The emerging question is how much the BBC — Britain’s esteemed public broadcaster — knew about Savile’s conduct and whether it turned a blind eye to or even covered up his alleged crimes, some of which purportedly took place on BBC premises.
The BBC’s reputation has been damaged by the revelation that “Newsnight,” its version of “60 Minutes,” was about to expose Savile last December. But officials spiked the program at the last minute, purportedly because of a lack of evidence.
The allegations against Savile — a kind of freakish Dick Clark who was known for hosting shows such as “Top of the Pops” and was knighted for his charitable work — were broadcast this month by ITV, an independent rival to state-funded BBC.
This would likely be of passing interest here if the story hadn’t broken several weeks after the New York Times Co. announced the hiring of its new chief executive. He is Mark Thompson, who headed the BBC at the time the Savile documentary was spiked.
Thompson, 55, now finds himself in a what-did-he-know-when position as a British investigative committee begins looking into the Savile-BBC matter. The Times Co., meanwhile, finds itself answering questions about the future of its future chief executive, who is to start work next month.
“He’s our incoming CEO, and there’s no change in our plans for that,” said Times Co. spokesman Robert Christie on Wednesday. “He has the confidence of management. . . . He has said [in multiple press interviews] that he didn’t know about this and we take him at his word. There’s no evidence that he did.”
The Times’s newsroom, by contrast, now is in the awkward position of covering a story in which its incoming boss has a central role.
So far — at least in the judgment of the Times’s public editor, its independent critic — the paper has acquitted itself well.

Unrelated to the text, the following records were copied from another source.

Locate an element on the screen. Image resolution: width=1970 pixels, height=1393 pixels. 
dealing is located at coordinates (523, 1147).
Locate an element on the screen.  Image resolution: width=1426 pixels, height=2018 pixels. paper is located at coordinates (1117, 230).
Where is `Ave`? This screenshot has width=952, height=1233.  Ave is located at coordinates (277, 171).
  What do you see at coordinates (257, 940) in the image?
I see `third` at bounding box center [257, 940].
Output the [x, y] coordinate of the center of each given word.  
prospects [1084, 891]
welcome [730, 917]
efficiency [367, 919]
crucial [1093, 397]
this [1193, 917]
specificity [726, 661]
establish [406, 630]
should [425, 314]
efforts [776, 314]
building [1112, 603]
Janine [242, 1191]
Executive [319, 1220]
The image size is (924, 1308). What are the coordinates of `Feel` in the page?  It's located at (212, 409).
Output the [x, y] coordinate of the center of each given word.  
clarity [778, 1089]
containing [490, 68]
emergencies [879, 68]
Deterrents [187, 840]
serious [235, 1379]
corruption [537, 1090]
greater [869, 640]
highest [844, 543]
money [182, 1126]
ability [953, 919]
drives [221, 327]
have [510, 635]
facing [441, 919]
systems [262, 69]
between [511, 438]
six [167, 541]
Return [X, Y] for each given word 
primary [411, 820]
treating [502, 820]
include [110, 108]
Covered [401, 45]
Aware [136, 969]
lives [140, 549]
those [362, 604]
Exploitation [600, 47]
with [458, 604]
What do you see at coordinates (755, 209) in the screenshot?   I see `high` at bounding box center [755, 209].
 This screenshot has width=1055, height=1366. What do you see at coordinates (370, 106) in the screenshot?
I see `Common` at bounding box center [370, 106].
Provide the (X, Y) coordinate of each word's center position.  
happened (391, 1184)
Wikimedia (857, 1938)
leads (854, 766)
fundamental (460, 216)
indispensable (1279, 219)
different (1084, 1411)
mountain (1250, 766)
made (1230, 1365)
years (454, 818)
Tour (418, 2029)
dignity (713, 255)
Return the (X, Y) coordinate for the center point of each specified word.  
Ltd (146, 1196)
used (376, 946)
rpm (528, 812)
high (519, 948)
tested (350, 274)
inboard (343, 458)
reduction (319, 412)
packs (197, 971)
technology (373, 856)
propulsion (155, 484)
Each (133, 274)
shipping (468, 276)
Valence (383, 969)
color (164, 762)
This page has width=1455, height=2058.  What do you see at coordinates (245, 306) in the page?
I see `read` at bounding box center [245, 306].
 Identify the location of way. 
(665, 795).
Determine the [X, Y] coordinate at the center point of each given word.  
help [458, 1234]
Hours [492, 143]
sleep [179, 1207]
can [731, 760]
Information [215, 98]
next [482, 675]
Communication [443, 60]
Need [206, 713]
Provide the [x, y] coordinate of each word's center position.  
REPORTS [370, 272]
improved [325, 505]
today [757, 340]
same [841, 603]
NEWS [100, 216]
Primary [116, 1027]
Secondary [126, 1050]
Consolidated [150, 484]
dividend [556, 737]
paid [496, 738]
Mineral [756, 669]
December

“To its credit,” wrote the editor, Margaret Sullivan, this week, “the Times is reporting this story regularly through its London bureau, and has displayed it several times on the Web site’s home page.” Though she expressed skepticism that Thompson, while running the 22,000-employee BBC, knew about Savile and “Newsnight,” she added, “It’s worth considering now whether he is the right person for the [Times] job, given this turn of events.”